The United States has faced off with political advocacy cloaked as journalism before; the yellow journalism era at the end of the 19th century was even cruder than what we see today.

But the output of Fox News, the right-wing talk radio stations across the country, Elon Musk’s X, and the little-known Sinclair Broadcast Group (which controls nearly 200 local TV stations) is rife with toxicity, dishonesty and ethical misconduct.

Fox’s bias is well-documented. Musk has used his social-media platform in unprecedented ways to promote nativism, spread misinformation and support Republicans.

As for Sinclair, the company’s right-wing owners routinely send out political screeds for their ostensible newscasters to read across their network.

These outlets are too often referred to as “conservative”, but this is a misnomer. They are partisan.

Fox News suppresses news that makes Democrats look good, and magnifies and spreads bad news about them.

Here’s just one example: You can hear endless rants from the right about rising crime rates in America in general and New York City in particular. In truth, crime in America has trended downward for decades before a spike under Trump, which has since dissipated.

New York City, specifically, has become by far the safest big city in America.

One specific thing you will never hear on Fox News is that most of the most dangerous states in America are rural red states.

Conversely, it suppressed bad news about Republican politicians, particularly Trump, and of course, is a force multiplier for his myriad lies.

That’s how it shelled out nearly a billion US dollars in a defamation settlement for its promotion of conspiracies about a voting machine company. (There are other suits in the works.)

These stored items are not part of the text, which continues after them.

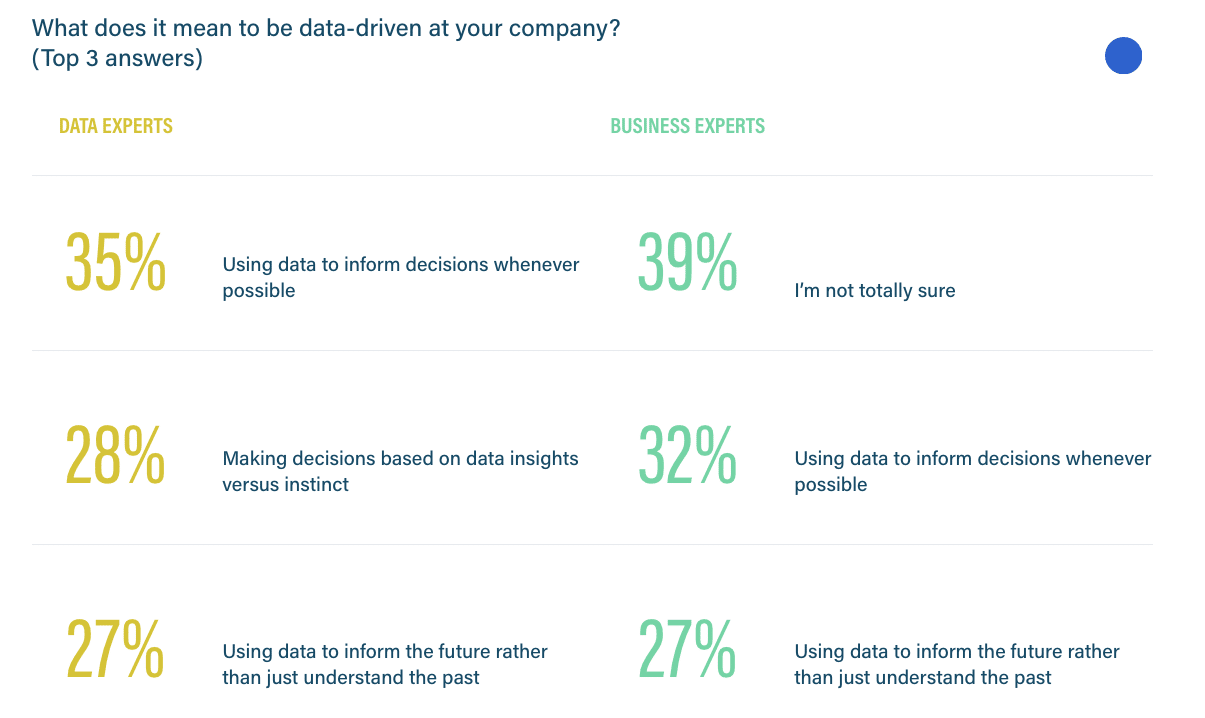Click the BUSINESS EXPERTS column heading
1205x718 pixels.
pos(688,126)
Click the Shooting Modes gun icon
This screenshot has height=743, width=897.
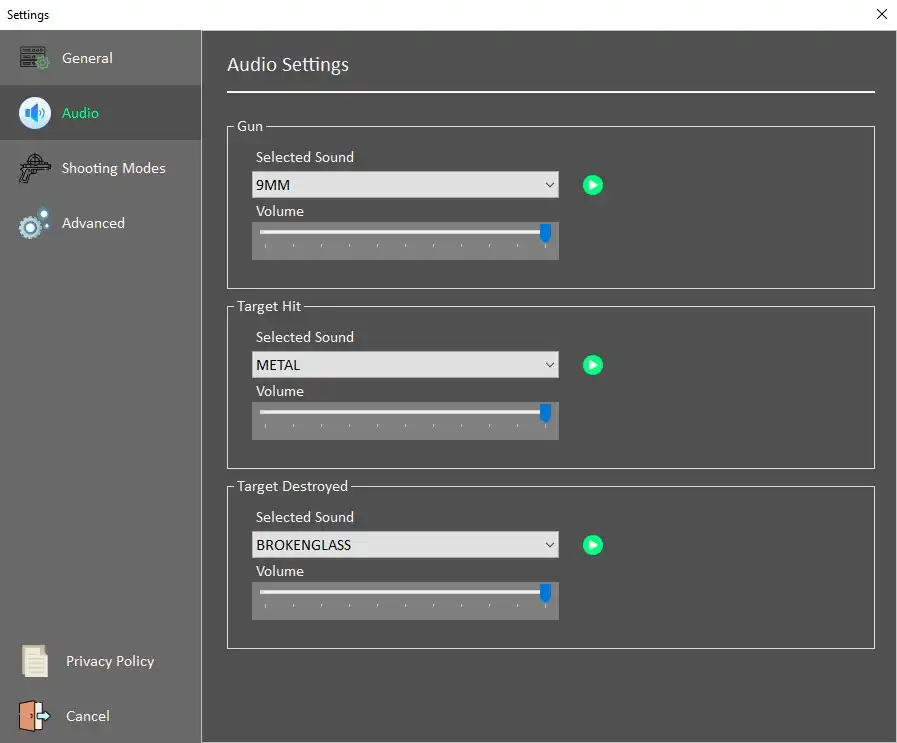click(34, 168)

Mainstream outlets such as The New York Times make mistakes as well; and when they do, they are often extravagantly disclosive as they explain to readers how it all happened. Fox News, by contrast, puts bad stories about itself and its favoured politicians into a memory hole.

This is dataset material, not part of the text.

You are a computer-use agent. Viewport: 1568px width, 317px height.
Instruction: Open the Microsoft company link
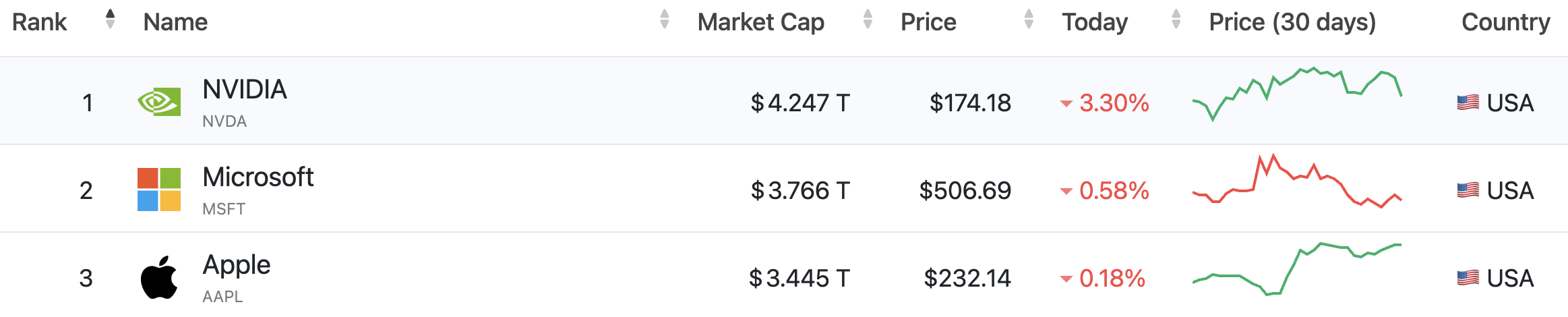tap(258, 177)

America’s democracy appears to be under threat, and Fox is patently part of that threat. But neither the Democrats nor, sadly, the rest of the mainstream media has figured out how to deal with it.

Together, these elements allowed Donald Trump and the MAGA movement to grow in power. In just a few weeks, we will see if the resulting momentum can be halted.

– Bill Wyman is a lecturer in Journalism in the Discipline of Media and Communications at the University of Sydney. He is also the former assistant managing editor of National Public Radio in Washington.